* Data for the task *

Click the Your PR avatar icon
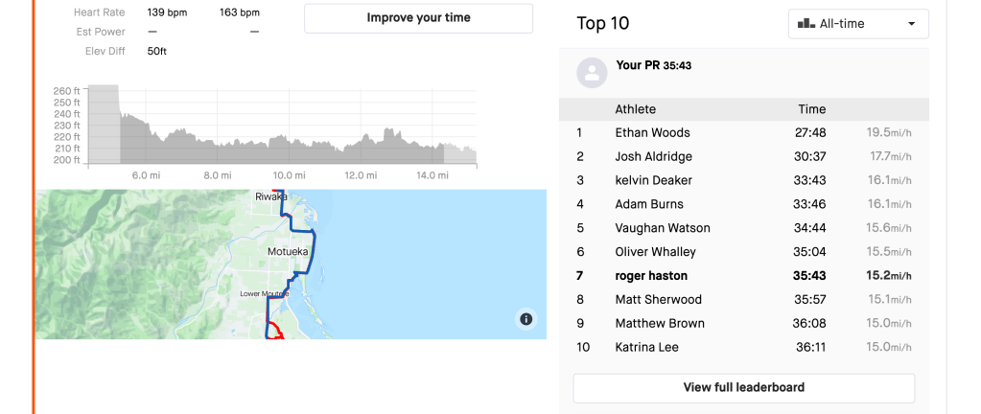Image resolution: width=981 pixels, height=414 pixels. click(x=593, y=72)
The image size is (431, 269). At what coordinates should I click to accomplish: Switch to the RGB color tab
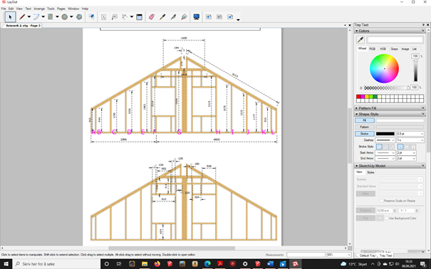pos(372,49)
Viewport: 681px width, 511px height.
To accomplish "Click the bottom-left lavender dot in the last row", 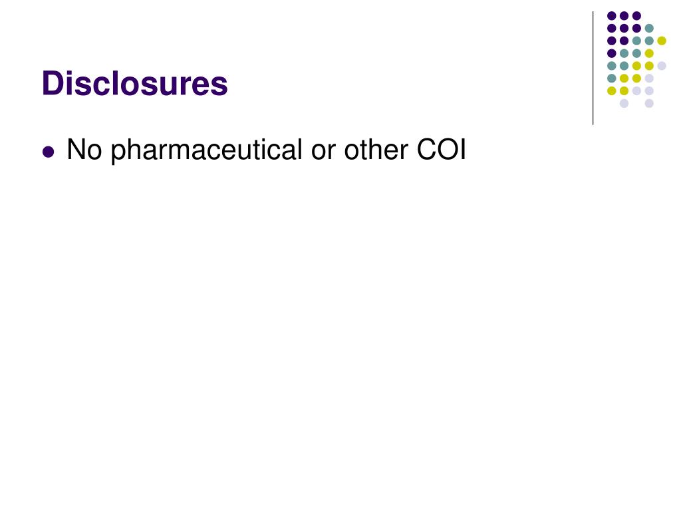I will click(624, 103).
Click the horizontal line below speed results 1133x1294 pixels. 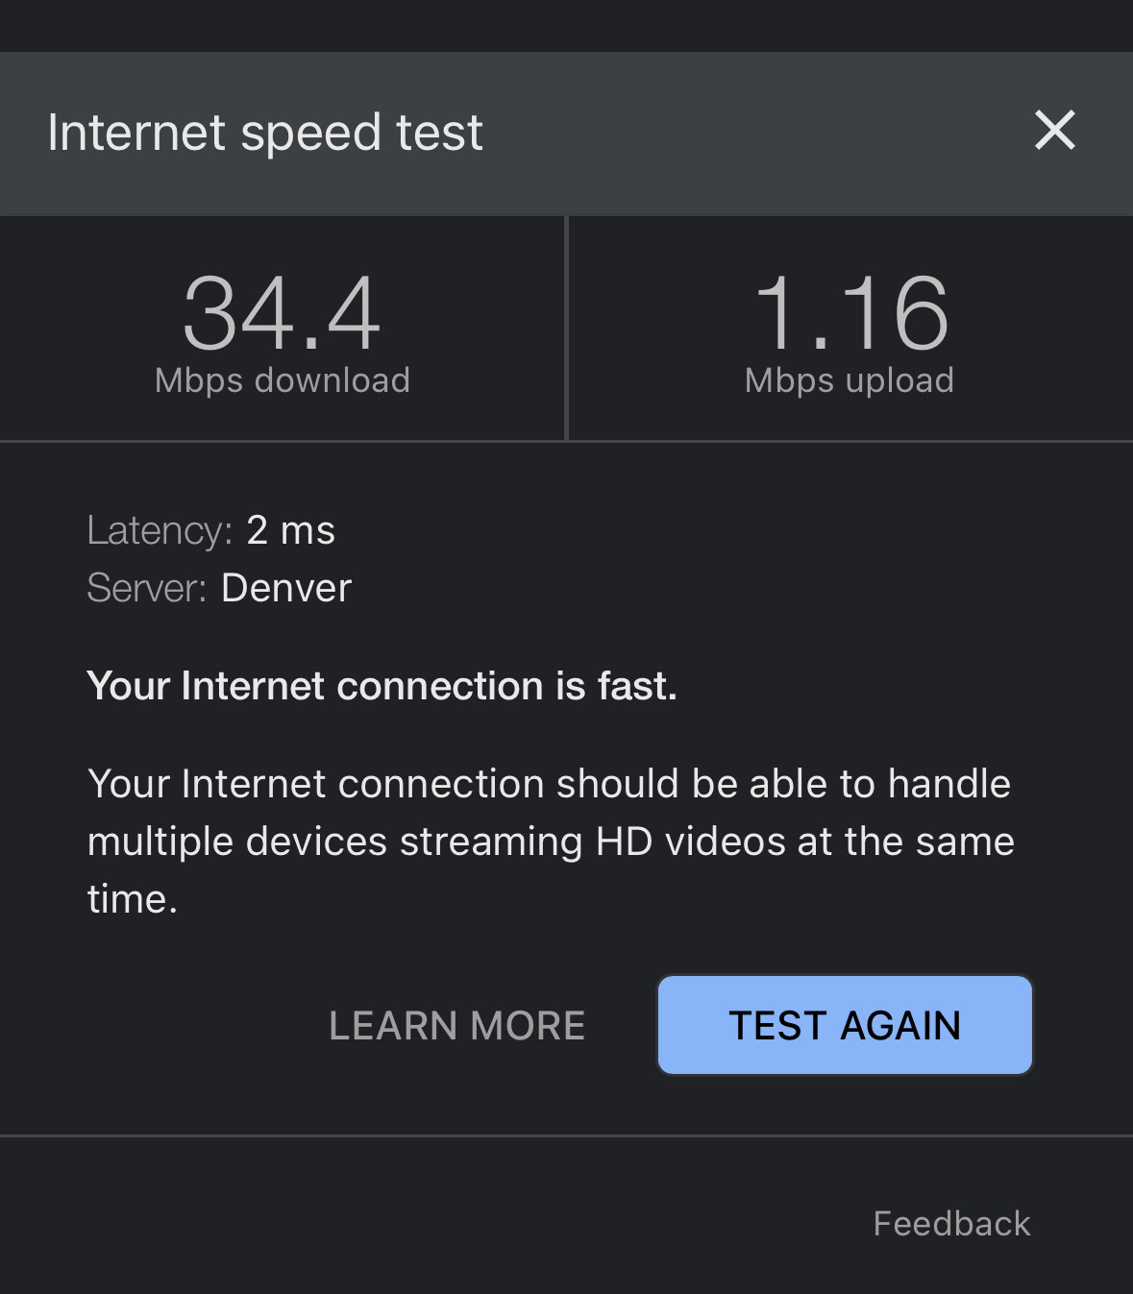tap(566, 441)
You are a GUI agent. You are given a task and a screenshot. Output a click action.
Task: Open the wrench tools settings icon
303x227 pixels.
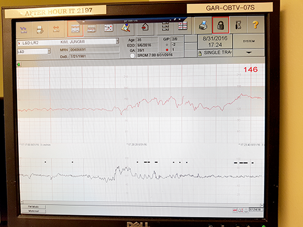(238, 25)
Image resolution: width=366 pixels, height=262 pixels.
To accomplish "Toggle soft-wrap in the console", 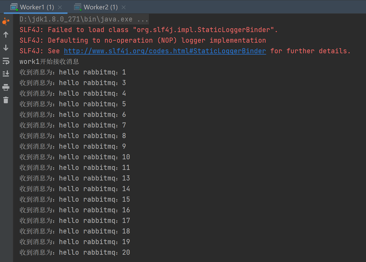I will tap(6, 61).
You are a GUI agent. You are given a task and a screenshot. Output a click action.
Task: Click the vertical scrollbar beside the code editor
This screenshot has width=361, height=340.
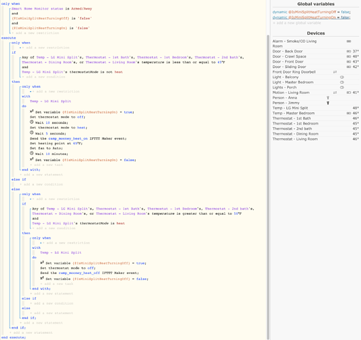point(268,187)
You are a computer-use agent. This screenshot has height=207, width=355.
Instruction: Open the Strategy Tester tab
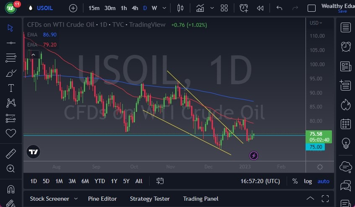tap(150, 199)
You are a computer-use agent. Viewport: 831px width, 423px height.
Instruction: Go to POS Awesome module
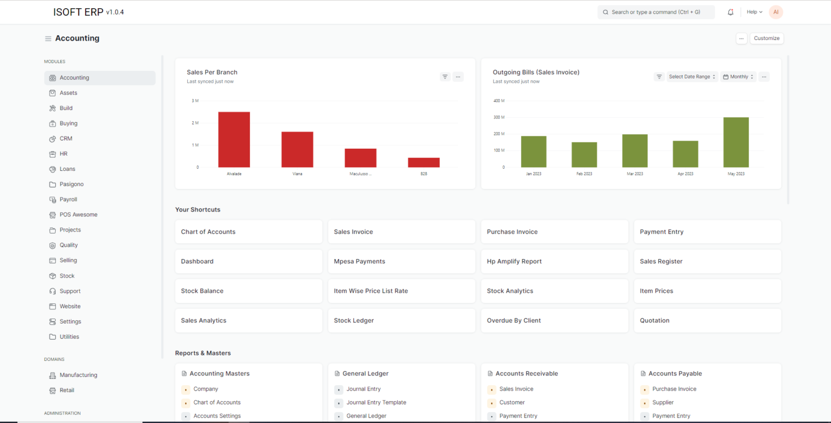[x=78, y=215]
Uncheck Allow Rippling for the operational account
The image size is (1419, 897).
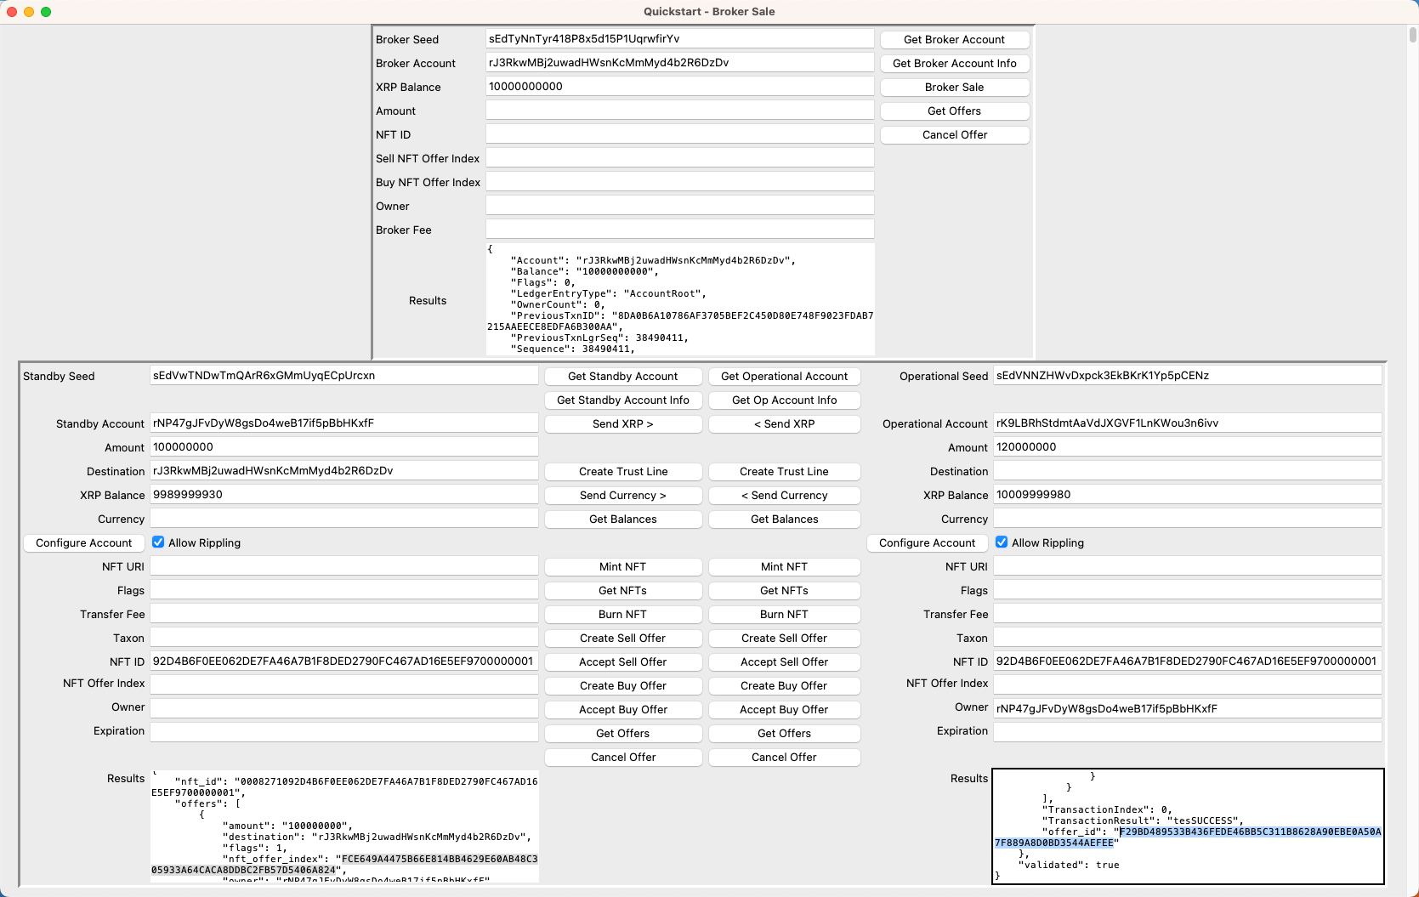(x=1002, y=542)
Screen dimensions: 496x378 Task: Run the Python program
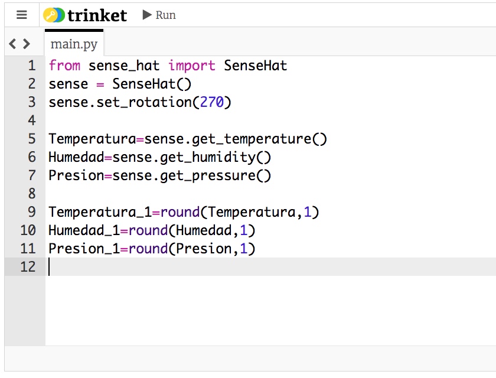[x=159, y=15]
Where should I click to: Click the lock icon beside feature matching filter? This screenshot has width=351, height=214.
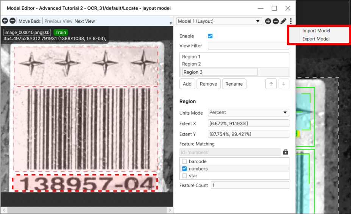click(285, 152)
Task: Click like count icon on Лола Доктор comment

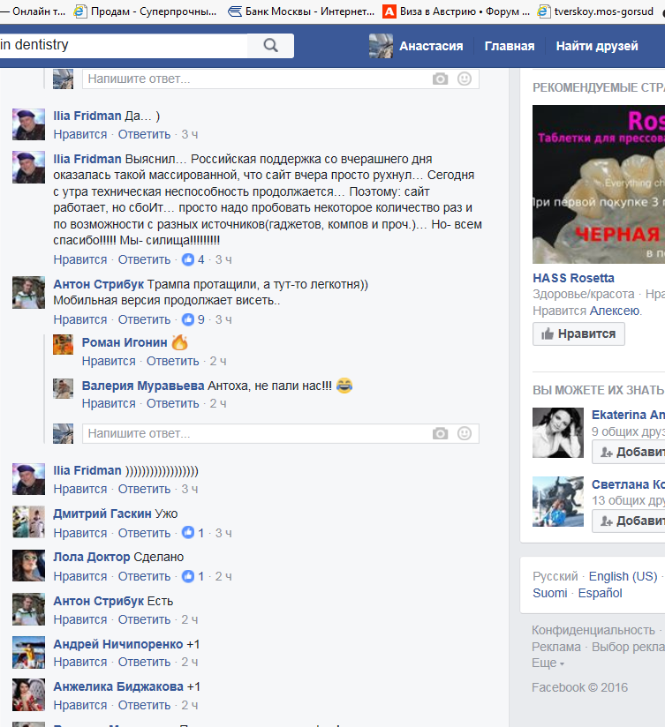Action: 187,576
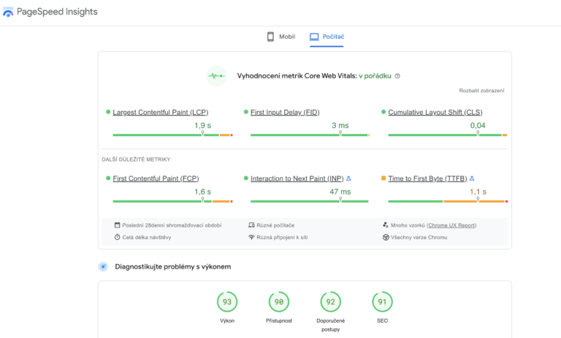
Task: Open First Contentful Paint (FCP) link
Action: [156, 179]
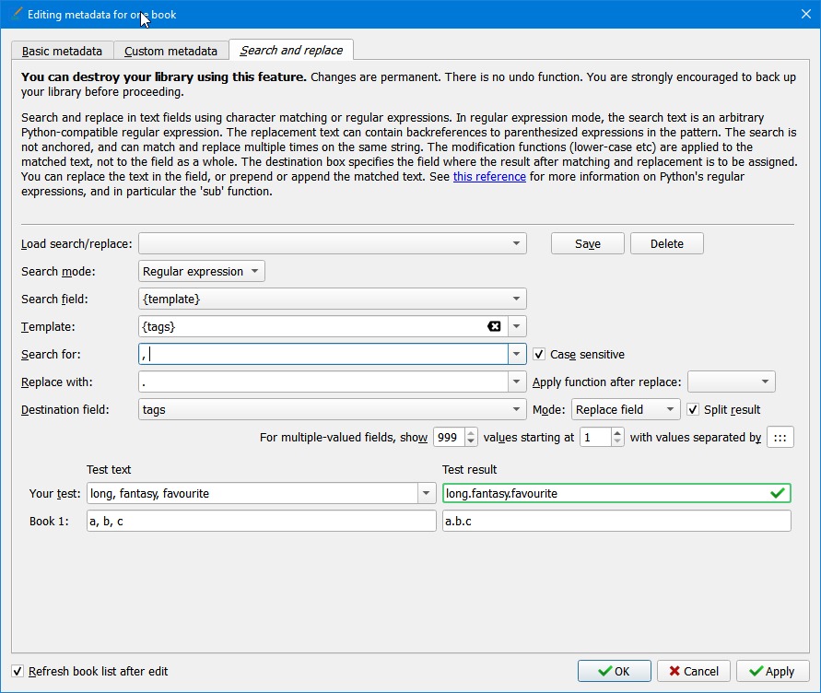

* Exercise goal *
The word "agent" may appear in several lines of the data; copy every line where it does.

* Exercise answer *
You are a GUI agent. You are given a task and a screenshot. Output a click action.
You are a GUI agent. You are given a task and a screenshot. Output a click action.
You are a computer-use agent. This screenshot has height=207, width=355.
You are a computer-use agent. Viewport: 831px width, 423px height.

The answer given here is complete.